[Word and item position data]
------------------------
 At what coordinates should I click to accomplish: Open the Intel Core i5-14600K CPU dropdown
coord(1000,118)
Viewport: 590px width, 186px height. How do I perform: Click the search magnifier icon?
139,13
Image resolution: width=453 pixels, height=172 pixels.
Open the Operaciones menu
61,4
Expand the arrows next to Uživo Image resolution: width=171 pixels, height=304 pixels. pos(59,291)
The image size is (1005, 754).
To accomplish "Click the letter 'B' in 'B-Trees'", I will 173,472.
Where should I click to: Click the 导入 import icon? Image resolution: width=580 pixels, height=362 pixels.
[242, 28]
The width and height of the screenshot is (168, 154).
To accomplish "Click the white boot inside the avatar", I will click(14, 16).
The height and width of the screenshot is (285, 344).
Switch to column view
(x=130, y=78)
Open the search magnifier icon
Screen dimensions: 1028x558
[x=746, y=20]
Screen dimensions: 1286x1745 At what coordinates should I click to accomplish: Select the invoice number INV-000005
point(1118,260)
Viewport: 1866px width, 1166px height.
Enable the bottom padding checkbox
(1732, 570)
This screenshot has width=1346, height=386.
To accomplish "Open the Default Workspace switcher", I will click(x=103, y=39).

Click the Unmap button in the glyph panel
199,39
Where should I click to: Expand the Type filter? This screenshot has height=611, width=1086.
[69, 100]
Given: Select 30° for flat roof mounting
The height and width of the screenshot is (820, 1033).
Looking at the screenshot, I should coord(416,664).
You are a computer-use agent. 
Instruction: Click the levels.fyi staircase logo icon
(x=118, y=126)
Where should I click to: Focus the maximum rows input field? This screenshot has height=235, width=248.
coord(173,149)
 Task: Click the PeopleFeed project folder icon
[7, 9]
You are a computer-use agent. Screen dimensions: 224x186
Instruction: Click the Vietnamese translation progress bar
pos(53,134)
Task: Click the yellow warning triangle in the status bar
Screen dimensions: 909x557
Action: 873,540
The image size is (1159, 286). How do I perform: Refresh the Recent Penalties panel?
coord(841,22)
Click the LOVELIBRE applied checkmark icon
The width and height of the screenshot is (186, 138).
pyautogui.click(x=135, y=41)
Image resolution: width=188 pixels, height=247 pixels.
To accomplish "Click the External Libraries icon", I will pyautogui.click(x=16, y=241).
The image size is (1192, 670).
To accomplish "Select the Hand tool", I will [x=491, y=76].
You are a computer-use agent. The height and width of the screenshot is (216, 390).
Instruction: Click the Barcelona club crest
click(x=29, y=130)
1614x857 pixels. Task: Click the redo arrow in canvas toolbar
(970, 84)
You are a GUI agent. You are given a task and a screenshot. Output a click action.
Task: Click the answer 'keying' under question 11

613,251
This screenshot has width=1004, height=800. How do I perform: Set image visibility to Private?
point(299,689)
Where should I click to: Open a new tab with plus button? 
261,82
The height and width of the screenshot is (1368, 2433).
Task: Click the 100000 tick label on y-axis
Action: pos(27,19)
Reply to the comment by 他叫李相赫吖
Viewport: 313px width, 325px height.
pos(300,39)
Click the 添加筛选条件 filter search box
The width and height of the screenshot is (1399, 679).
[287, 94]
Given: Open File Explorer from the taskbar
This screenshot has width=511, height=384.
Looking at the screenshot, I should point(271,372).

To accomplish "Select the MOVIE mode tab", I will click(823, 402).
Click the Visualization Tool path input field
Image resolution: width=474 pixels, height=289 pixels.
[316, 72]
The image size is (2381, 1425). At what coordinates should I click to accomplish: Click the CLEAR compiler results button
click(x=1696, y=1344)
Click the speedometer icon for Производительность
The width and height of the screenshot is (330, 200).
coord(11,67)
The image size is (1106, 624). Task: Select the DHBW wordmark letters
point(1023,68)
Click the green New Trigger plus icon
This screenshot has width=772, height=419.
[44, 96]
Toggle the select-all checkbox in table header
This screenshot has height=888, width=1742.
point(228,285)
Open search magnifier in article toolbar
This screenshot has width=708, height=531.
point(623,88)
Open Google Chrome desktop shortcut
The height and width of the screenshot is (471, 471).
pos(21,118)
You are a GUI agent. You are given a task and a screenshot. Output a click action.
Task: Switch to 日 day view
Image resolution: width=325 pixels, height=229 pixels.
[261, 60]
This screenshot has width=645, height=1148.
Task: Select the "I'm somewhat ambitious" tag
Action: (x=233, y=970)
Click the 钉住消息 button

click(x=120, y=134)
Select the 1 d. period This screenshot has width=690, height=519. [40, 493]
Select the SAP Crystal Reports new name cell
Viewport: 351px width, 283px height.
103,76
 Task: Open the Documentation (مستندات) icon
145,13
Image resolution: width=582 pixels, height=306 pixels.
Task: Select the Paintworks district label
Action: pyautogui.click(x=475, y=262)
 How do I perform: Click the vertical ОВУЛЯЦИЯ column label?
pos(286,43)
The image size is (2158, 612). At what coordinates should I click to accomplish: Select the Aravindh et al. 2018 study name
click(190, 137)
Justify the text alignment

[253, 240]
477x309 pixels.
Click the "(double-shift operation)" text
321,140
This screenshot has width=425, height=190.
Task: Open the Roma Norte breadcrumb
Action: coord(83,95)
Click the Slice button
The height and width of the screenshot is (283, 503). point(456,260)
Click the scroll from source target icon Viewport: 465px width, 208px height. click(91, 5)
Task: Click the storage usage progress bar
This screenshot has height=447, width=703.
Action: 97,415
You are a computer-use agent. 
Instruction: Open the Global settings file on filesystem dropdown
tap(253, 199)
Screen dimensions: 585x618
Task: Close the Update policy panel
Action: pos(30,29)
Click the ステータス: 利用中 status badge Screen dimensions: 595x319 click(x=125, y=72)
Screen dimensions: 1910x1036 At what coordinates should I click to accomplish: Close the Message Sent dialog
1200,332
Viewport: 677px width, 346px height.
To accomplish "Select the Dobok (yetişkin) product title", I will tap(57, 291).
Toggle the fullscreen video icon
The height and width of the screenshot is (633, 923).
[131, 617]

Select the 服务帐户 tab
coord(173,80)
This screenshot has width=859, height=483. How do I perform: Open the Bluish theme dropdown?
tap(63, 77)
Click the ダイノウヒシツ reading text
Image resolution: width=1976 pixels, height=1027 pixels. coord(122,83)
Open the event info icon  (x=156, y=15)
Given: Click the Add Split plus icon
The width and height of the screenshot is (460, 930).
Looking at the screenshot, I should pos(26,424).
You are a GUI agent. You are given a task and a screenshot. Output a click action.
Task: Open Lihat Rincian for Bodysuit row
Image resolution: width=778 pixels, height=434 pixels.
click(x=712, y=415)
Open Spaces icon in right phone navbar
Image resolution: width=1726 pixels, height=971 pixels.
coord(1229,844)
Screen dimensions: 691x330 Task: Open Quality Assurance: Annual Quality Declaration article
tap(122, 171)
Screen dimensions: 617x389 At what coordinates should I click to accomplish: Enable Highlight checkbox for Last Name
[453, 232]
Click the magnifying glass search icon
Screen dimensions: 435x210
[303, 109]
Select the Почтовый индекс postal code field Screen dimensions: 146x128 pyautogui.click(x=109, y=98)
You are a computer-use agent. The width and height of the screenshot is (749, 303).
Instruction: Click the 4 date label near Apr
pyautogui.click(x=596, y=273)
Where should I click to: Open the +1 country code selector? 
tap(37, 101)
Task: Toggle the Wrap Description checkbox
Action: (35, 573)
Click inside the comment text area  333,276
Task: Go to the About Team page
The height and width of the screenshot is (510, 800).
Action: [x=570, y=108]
------------------------
| Written task |
Copy out every line of the items above, with no changes.

| Finished exercise |
 At what coordinates should I click to accomplish: Open the Intel Core i5-14600K CPU dropdown
coord(1000,118)
Viewport: 590px width, 186px height. How do I perform: Click the search magnifier icon?
139,13
Image resolution: width=453 pixels, height=172 pixels.
Open the Operaciones menu
61,4
Expand the arrows next to Uživo Image resolution: width=171 pixels, height=304 pixels. pos(59,291)
The image size is (1005, 754).
To accomplish "Click the letter 'B' in 'B-Trees'", I will 173,472.
Where should I click to: Click the 导入 import icon? Image resolution: width=580 pixels, height=362 pixels.
[242, 28]
The width and height of the screenshot is (168, 154).
To accomplish "Click the white boot inside the avatar", I will click(14, 16).
The height and width of the screenshot is (285, 344).
Switch to column view
(x=130, y=78)
Open the search magnifier icon
Screen dimensions: 1028x558
[x=746, y=20]
Screen dimensions: 1286x1745 At what coordinates should I click to accomplish: Select the invoice number INV-000005
point(1118,260)
Viewport: 1866px width, 1166px height.
Enable the bottom padding checkbox
(1732, 570)
This screenshot has width=1346, height=386.
To accomplish "Open the Default Workspace switcher", I will click(x=103, y=39).

Click the Unmap button in the glyph panel
199,39
Where should I click to: Expand the Type filter? This screenshot has height=611, width=1086.
[69, 100]
Given: Select 30° for flat roof mounting
The height and width of the screenshot is (820, 1033).
Looking at the screenshot, I should coord(416,664).
You are a computer-use agent. 
Instruction: Click the levels.fyi staircase logo icon
(x=118, y=126)
Where should I click to: Focus the maximum rows input field? This screenshot has height=235, width=248.
coord(173,149)
 Task: Click the PeopleFeed project folder icon
[7, 9]
You are a computer-use agent. Screen dimensions: 224x186
Instruction: Click the Vietnamese translation progress bar
pos(53,134)
Task: Click the yellow warning triangle in the status bar
Screen dimensions: 909x557
Action: 873,540
The image size is (1159, 286). How do I perform: Refresh the Recent Penalties panel?
coord(841,22)
Click the LOVELIBRE applied checkmark icon
The width and height of the screenshot is (186, 138).
pyautogui.click(x=135, y=41)
Image resolution: width=188 pixels, height=247 pixels.
To accomplish "Click the External Libraries icon", I will pyautogui.click(x=16, y=241).
The image size is (1192, 670).
To accomplish "Select the Hand tool", I will [x=491, y=76].
You are a computer-use agent. The height and width of the screenshot is (216, 390).
Instruction: Click the Barcelona club crest
click(x=29, y=130)
1614x857 pixels. Task: Click the redo arrow in canvas toolbar
(970, 84)
You are a GUI agent. You are given a task and a screenshot. Output a click action.
Task: Click the answer 'keying' under question 11

613,251
This screenshot has width=1004, height=800. How do I perform: Set image visibility to Private?
point(299,689)
Where should I click to: Open a new tab with plus button? 
261,82
The height and width of the screenshot is (1368, 2433).
Task: Click the 100000 tick label on y-axis
Action: pos(27,19)
Reply to the comment by 他叫李相赫吖
Viewport: 313px width, 325px height.
pos(300,39)
Click the 添加筛选条件 filter search box
The width and height of the screenshot is (1399, 679).
[287, 94]
Given: Open File Explorer from the taskbar
This screenshot has width=511, height=384.
Looking at the screenshot, I should point(271,372).

To accomplish "Select the MOVIE mode tab", I will click(823, 402).
Click the Visualization Tool path input field
Image resolution: width=474 pixels, height=289 pixels.
[316, 72]
The image size is (2381, 1425). At what coordinates should I click to accomplish: Click the CLEAR compiler results button
click(x=1696, y=1344)
Click the speedometer icon for Производительность
The width and height of the screenshot is (330, 200).
coord(11,67)
The image size is (1106, 624). Task: Select the DHBW wordmark letters
point(1023,68)
Click the green New Trigger plus icon
This screenshot has width=772, height=419.
[44, 96]
Toggle the select-all checkbox in table header
This screenshot has height=888, width=1742.
point(228,285)
Open search magnifier in article toolbar
This screenshot has width=708, height=531.
point(623,88)
Open Google Chrome desktop shortcut
The height and width of the screenshot is (471, 471).
pos(21,118)
You are a GUI agent. You are given a task and a screenshot. Output a click action.
Task: Switch to 日 day view
Image resolution: width=325 pixels, height=229 pixels.
[261, 60]
This screenshot has width=645, height=1148.
Task: Select the "I'm somewhat ambitious" tag
Action: (x=233, y=970)
Click the 钉住消息 button

click(x=120, y=134)
Select the 1 d. period This screenshot has width=690, height=519. [40, 493]
Select the SAP Crystal Reports new name cell
Viewport: 351px width, 283px height.
103,76
 Task: Open the Documentation (مستندات) icon
145,13
Image resolution: width=582 pixels, height=306 pixels.
Task: Select the Paintworks district label
Action: pyautogui.click(x=475, y=262)
 How do I perform: Click the vertical ОВУЛЯЦИЯ column label?
pos(286,43)
The image size is (2158, 612). At what coordinates should I click to accomplish: Select the Aravindh et al. 2018 study name
click(190, 137)
Justify the text alignment

[253, 240]
477x309 pixels.
Click the "(double-shift operation)" text
321,140
This screenshot has width=425, height=190.
Task: Open the Roma Norte breadcrumb
Action: coord(83,95)
Click the Slice button
The height and width of the screenshot is (283, 503). point(456,260)
Click the scroll from source target icon Viewport: 465px width, 208px height. click(91, 5)
Task: Click the storage usage progress bar
This screenshot has height=447, width=703.
Action: 97,415
You are a computer-use agent. 
Instruction: Open the Global settings file on filesystem dropdown
tap(253, 199)
Screen dimensions: 585x618
Task: Close the Update policy panel
Action: pos(30,29)
Click the ステータス: 利用中 status badge Screen dimensions: 595x319 click(x=125, y=72)
Screen dimensions: 1910x1036 At what coordinates should I click to accomplish: Close the Message Sent dialog
1200,332
Viewport: 677px width, 346px height.
To accomplish "Select the Dobok (yetişkin) product title", I will tap(57, 291).
Toggle the fullscreen video icon
The height and width of the screenshot is (633, 923).
[131, 617]

Select the 服务帐户 tab
coord(173,80)
This screenshot has width=859, height=483. How do I perform: Open the Bluish theme dropdown?
tap(63, 77)
Click the ダイノウヒシツ reading text
Image resolution: width=1976 pixels, height=1027 pixels. coord(122,83)
Open the event info icon  (x=156, y=15)
Given: Click the Add Split plus icon
The width and height of the screenshot is (460, 930).
Looking at the screenshot, I should pos(26,424).
You are a GUI agent. You are given a task and a screenshot. Output a click action.
Task: Open Lihat Rincian for Bodysuit row
Image resolution: width=778 pixels, height=434 pixels.
click(x=712, y=415)
Open Spaces icon in right phone navbar
Image resolution: width=1726 pixels, height=971 pixels.
coord(1229,844)
Screen dimensions: 691x330 Task: Open Quality Assurance: Annual Quality Declaration article
tap(122, 171)
Screen dimensions: 617x389 At what coordinates should I click to accomplish: Enable Highlight checkbox for Last Name
[453, 232]
Click the magnifying glass search icon
Screen dimensions: 435x210
[303, 109]
Select the Почтовый индекс postal code field Screen dimensions: 146x128 pyautogui.click(x=109, y=98)
You are a computer-use agent. The width and height of the screenshot is (749, 303).
Instruction: Click the 4 date label near Apr
pyautogui.click(x=596, y=273)
Where should I click to: Open the +1 country code selector? 
tap(37, 101)
Task: Toggle the Wrap Description checkbox
Action: (35, 573)
Click inside the comment text area  333,276
Task: Go to the About Team page
The height and width of the screenshot is (510, 800).
Action: [x=570, y=108]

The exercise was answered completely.